Provided by Chef John
Categories Desserts Cookies Brownie Recipes Chocolate Brownie Recipes
Time 1h20m
Yield 9
Number Of Ingredients 7
Steps:
- Preheat the oven to 350 degrees F (175 degrees C). Butter an 8-inch square baking dish or pan, then line with parchment paper if desired to make getting the brownies out easier.
- Mix flour and salt together in a bowl; set aside.
- Place chopped chocolate and butter into a heatproof bowl and set over a saucepan with 1 inch of very gently simmering water. When the butter and almost all of the chocolate is melted, stir until smooth. Turn off the heat and set aside.

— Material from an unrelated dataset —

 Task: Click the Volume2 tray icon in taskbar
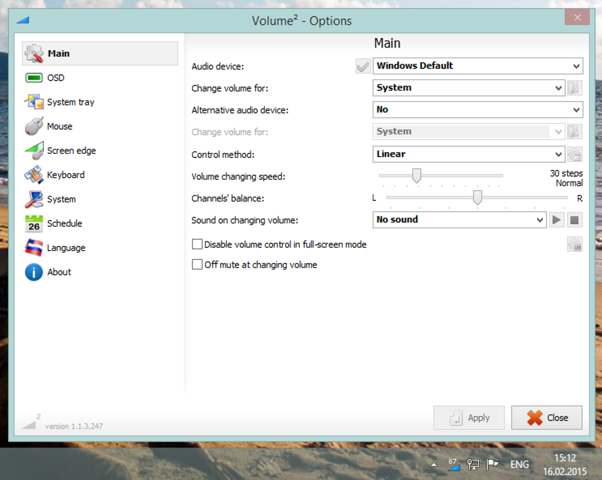[453, 465]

- Mix sugar and eggs in a mixing bowl with an electric hand mixer until very airy, thick, and creamy, about 5 minutes. Mix in vanilla extract, then slowly drizzle in the melted chocolate mixture, while mixing on high speed.
- Dump in the flour mixture and mix on low speed just until the flour disappears. Use a spatula to transfer the batter into the prepared baking dish and spread as evenly as possible.
- Bake in the center of the preheated oven until a toothpick inserted near the center comes out virtually clean, about 30 minutes. Let cool on a wire rack for 15 minutes. Use a spatula to lightly press down the higher parts of the brownie around the edge of the dish. Let cool to room temperature, 20 to 30 minutes, before removing and cutting into 9 pieces.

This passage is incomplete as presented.